Stored records
────────────────

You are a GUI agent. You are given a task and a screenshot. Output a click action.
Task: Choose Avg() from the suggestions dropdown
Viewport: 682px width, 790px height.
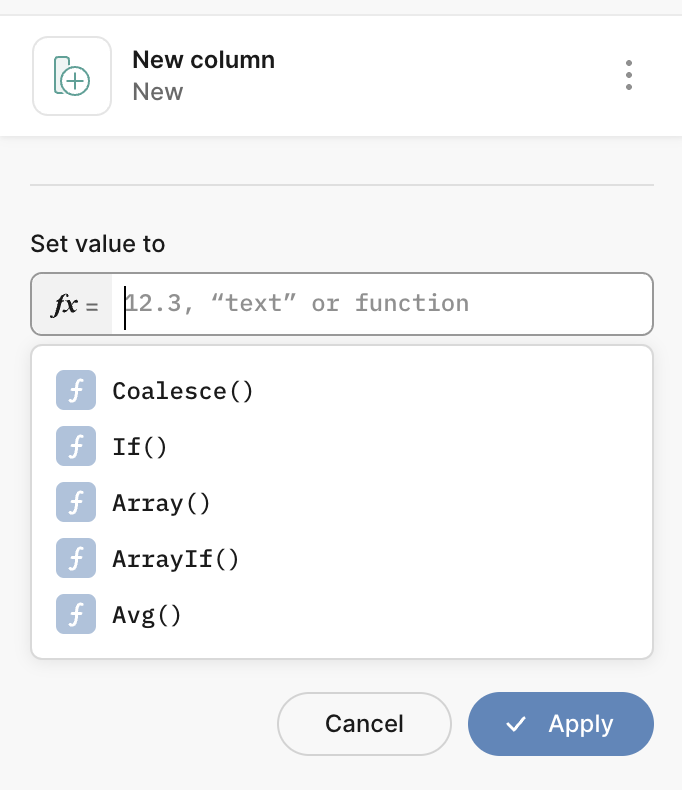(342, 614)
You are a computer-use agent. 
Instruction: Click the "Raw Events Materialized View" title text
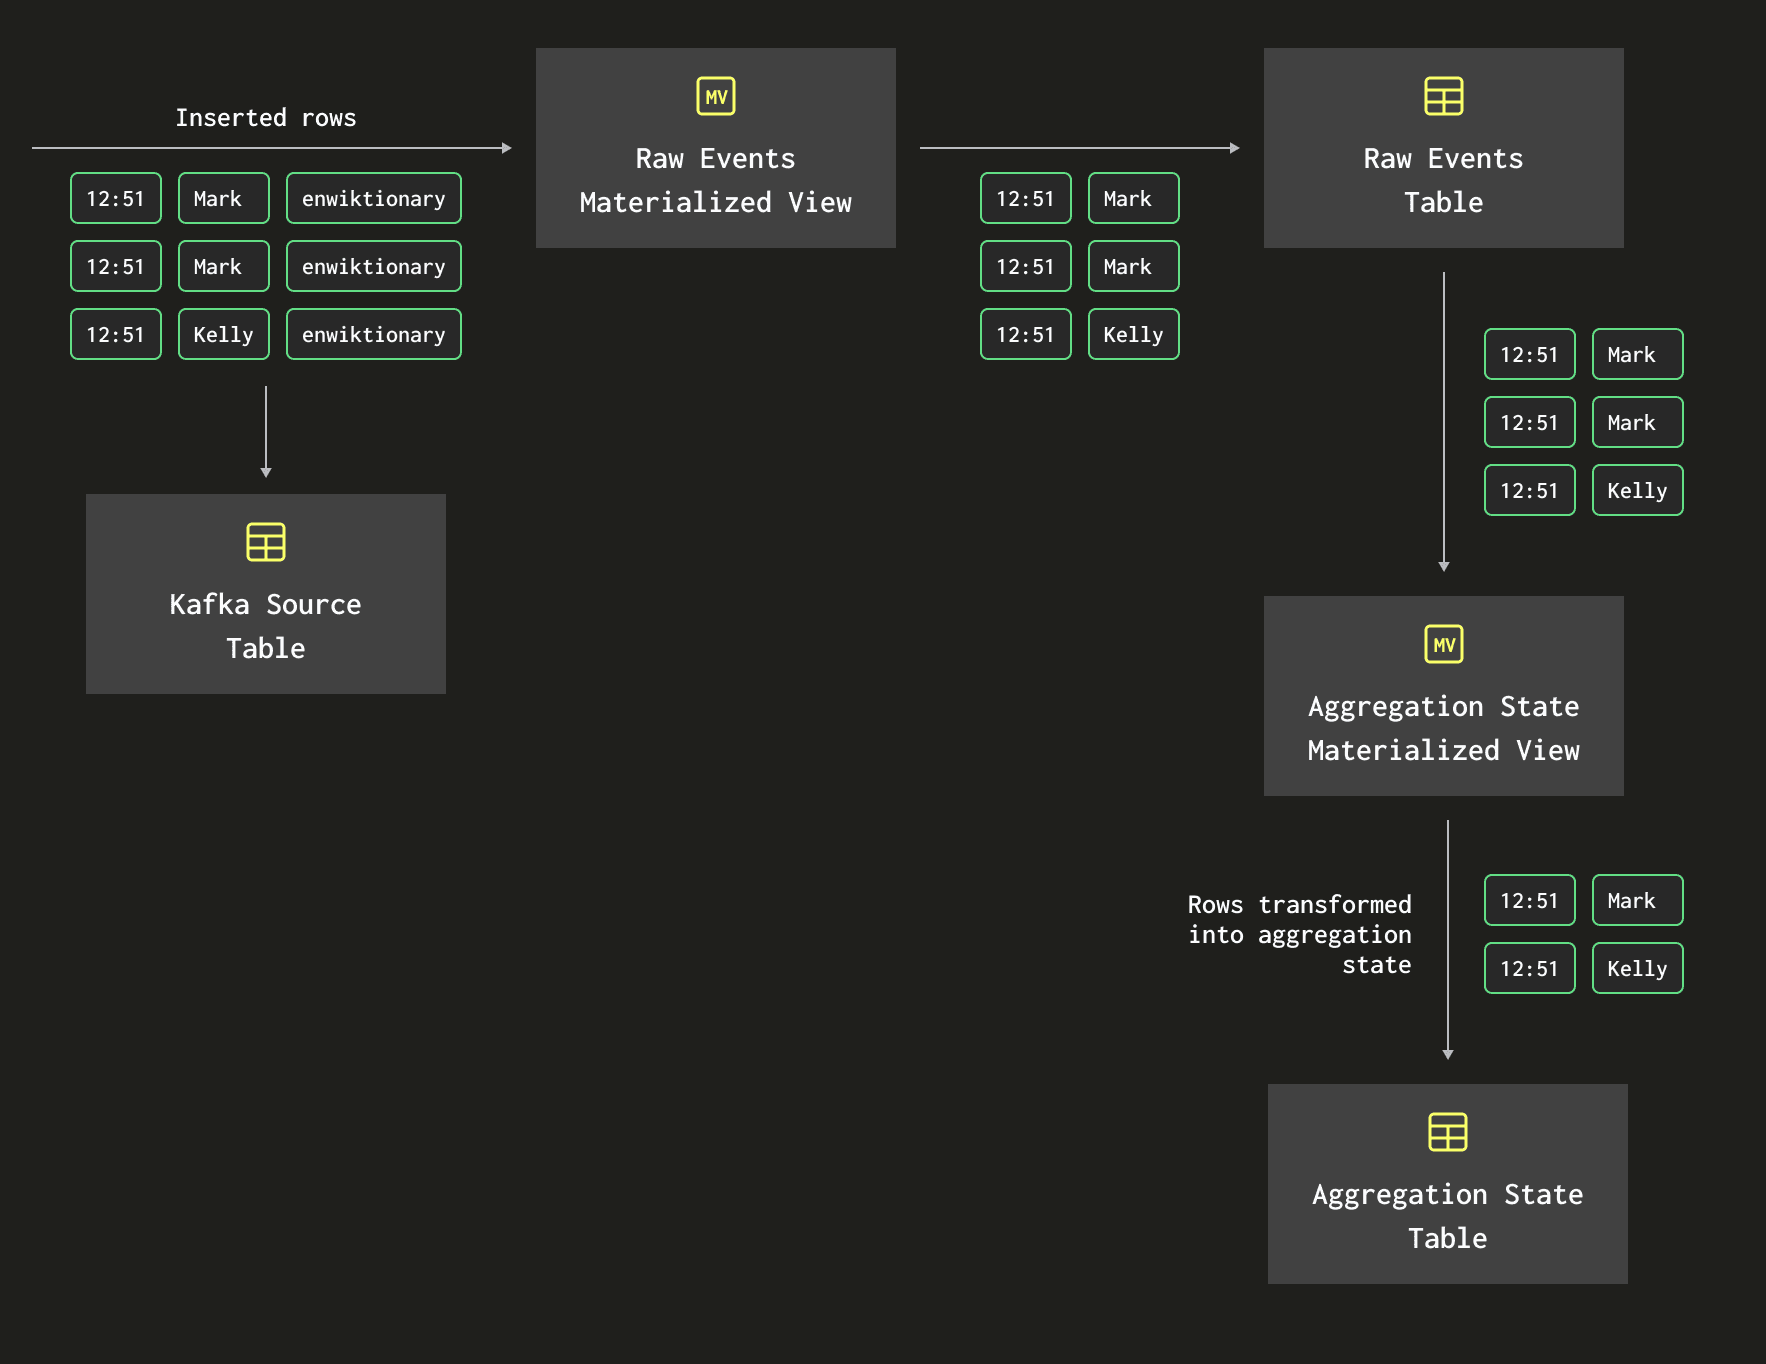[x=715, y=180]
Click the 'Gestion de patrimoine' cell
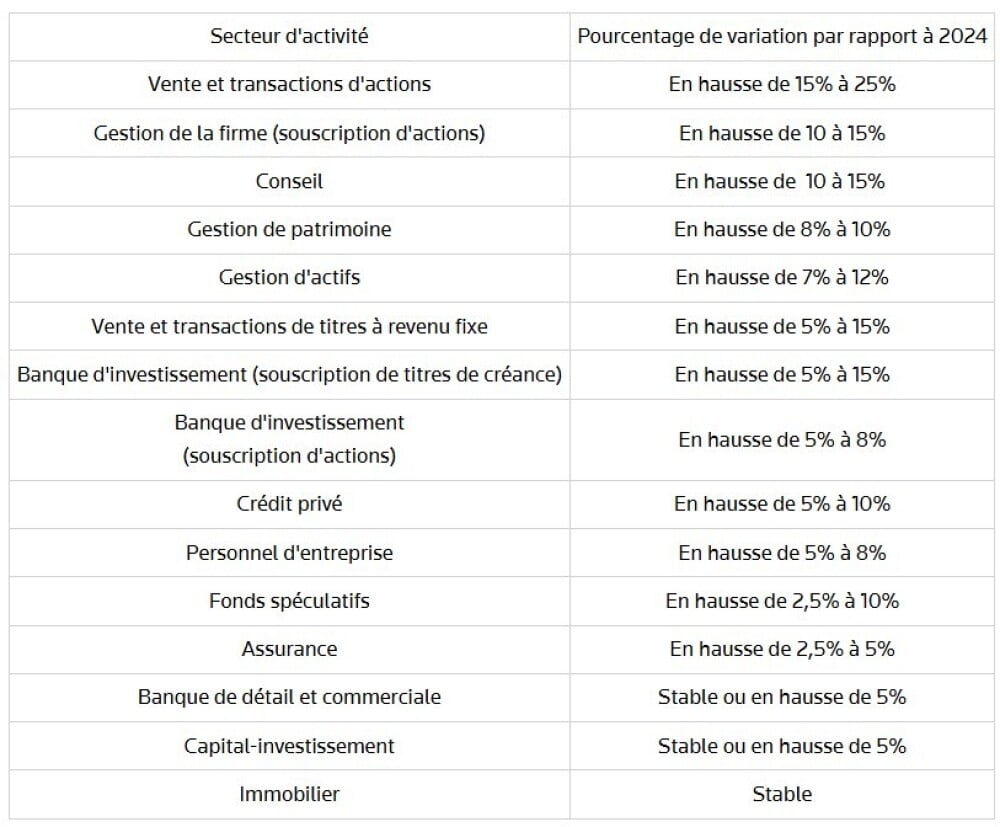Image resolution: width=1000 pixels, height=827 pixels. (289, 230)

────────────────

Work item: Repeat each entry above exactly. Omit the pictures.

Response to this exercise:
You are a GUI agent. You are given a task and a screenshot. Output a click action.
Task: Choose Avg() from the suggestions dropdown
Viewport: 682px width, 790px height.
(342, 614)
You are a computer-use agent. 
Instruction: Click the "Raw Events Materialized View" title text
[x=715, y=180]
Click the 'Gestion de patrimoine' cell
Image resolution: width=1000 pixels, height=827 pixels. (289, 230)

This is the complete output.